TRECHO FORNECIDO
____________

Na seção de Cartas da edição 423 (19.Jul.15) da revista semanal “O
Consolador”, do dedicado grupo espírita de Londrina/PR, foi publicada
a mensagem abaixo, enviada por Silvio Fonseca, de Ilhéus (BA):
O maior site literário
brasileiro lançou uma pergunta:
— Romance espírita é
literatura?
Creio que seria interessante
lerem e, se necessário,
comentar.
- - -
A indagação faz parte de certos devaneios de alguns pensadores que entendem que romance só pode ser assim classificado se for obra ficcional.
Ora, se estivermos diante de uma história bem contada e redigida com elegância, que importa o rótulo? Literatura não se faz somente com ficção.
No tocante à literatura brasileira, quem poderia negar a imponência e a elegância de obras como Os Sertões, de Euclides da Cunha, e o não menos
notável Memórias do Cárcere, de Graciliano Ramos? “Não se
trata de romance” – alguém argumentará. Diremos, então: - Que
importa?
Sobre o assunto, recebemos do escritor e
médium Eurípedes Kühl, que é também colaborador de nossa revista, o
texto abaixo transcrito:
Curioso ante a sugestão para que os
colaboradores da revista O Consolador e os editores espíritas
comentassem a proposição do e-mail de Silvio Fonseca (Ilhéus/BA)
contida no nº 423 da referida revista, datada de 19.Jul.15,
abalanço-me a meter o bedelho na discutida questão, mesmo entre
espíritas, se o romance espírita é ou não literatura.

____________

LISTA DE TAREFAS
A. Quais obras da literatura brasileira o texto sobre o romance espírita menciona como exemplos de imponência e elegância?
B. Prossiga o texto sobre o romance espírita a partir da última frase apresentada.
As entradas provêm de outra fonte.

____________

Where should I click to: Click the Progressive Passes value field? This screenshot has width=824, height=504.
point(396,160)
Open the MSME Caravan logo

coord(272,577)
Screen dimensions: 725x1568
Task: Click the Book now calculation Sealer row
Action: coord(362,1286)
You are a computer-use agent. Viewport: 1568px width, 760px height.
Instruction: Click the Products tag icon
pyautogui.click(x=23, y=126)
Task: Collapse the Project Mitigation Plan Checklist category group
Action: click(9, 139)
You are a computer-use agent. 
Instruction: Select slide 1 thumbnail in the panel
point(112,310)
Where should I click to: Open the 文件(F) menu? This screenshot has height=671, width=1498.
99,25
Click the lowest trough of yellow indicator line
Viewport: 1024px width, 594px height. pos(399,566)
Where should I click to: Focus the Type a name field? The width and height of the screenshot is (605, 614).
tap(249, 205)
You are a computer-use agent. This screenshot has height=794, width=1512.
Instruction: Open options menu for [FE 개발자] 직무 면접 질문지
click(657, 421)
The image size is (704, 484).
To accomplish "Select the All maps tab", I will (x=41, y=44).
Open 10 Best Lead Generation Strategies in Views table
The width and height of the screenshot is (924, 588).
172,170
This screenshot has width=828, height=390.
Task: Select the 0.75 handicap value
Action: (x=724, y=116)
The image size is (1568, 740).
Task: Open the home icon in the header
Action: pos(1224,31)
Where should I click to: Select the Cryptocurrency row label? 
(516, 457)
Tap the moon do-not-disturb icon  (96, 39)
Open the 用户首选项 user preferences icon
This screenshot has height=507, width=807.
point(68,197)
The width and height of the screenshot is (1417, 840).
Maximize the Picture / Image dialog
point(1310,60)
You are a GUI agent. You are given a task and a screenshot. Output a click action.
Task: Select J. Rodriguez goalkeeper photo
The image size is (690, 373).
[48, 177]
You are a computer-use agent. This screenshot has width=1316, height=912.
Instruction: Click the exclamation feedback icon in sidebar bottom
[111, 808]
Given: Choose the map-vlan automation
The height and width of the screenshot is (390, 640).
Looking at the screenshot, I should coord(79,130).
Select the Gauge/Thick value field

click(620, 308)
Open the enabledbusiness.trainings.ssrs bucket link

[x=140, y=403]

____________

RESPOSTAS POR TAREFA
A. Os Sertões, de Euclides da Cunha, e Memórias do Cárcere, de Graciliano Ramos.

B.
Como faço parte da turma que como médium
psicógrafo escreve livros espíritas e também romances, deixo aqui
minha opinião sobre a instigante pergunta: Romance espírita é
literatura?
Li as reflexões contidas no link http://literatortura.com, citado pelo leitor. Encontrei no referido link análise de
Luiz Antônio Ribeiro sobre o romance espírita:
A literatura espírita
não depende apenas do romance e da sua linguagem para a fruição: ela
necessita, a priori, de fé. Caso você não acredite no dogma por trás
dela, aquela história não fará sentido. Ela, obviamente, não é um
inutensílio. Ela parte de pressupostos básicos: existe vida após a
morte, existe reencarnação, existe carma e os mortos voltam para se
comunicar com os vivos, inclusive através de médiuns. Assim, ela tem
um objetivo claro que é, por trás da história, propagar e adaptar um
conjunto de crenças religiosas e metafísicas dentro de uma narrativa
ficcional. Os romances espíritas são, em geral, psicografados,
relatados e contatos por um espírito para uma pessoa. Eis o maior
ponto de fé e o que mais me coloca em confronto com o romance
espírita. Afinal de contas, qual o interesse de um espírito em contar
histórias ficcionais ou novelescas?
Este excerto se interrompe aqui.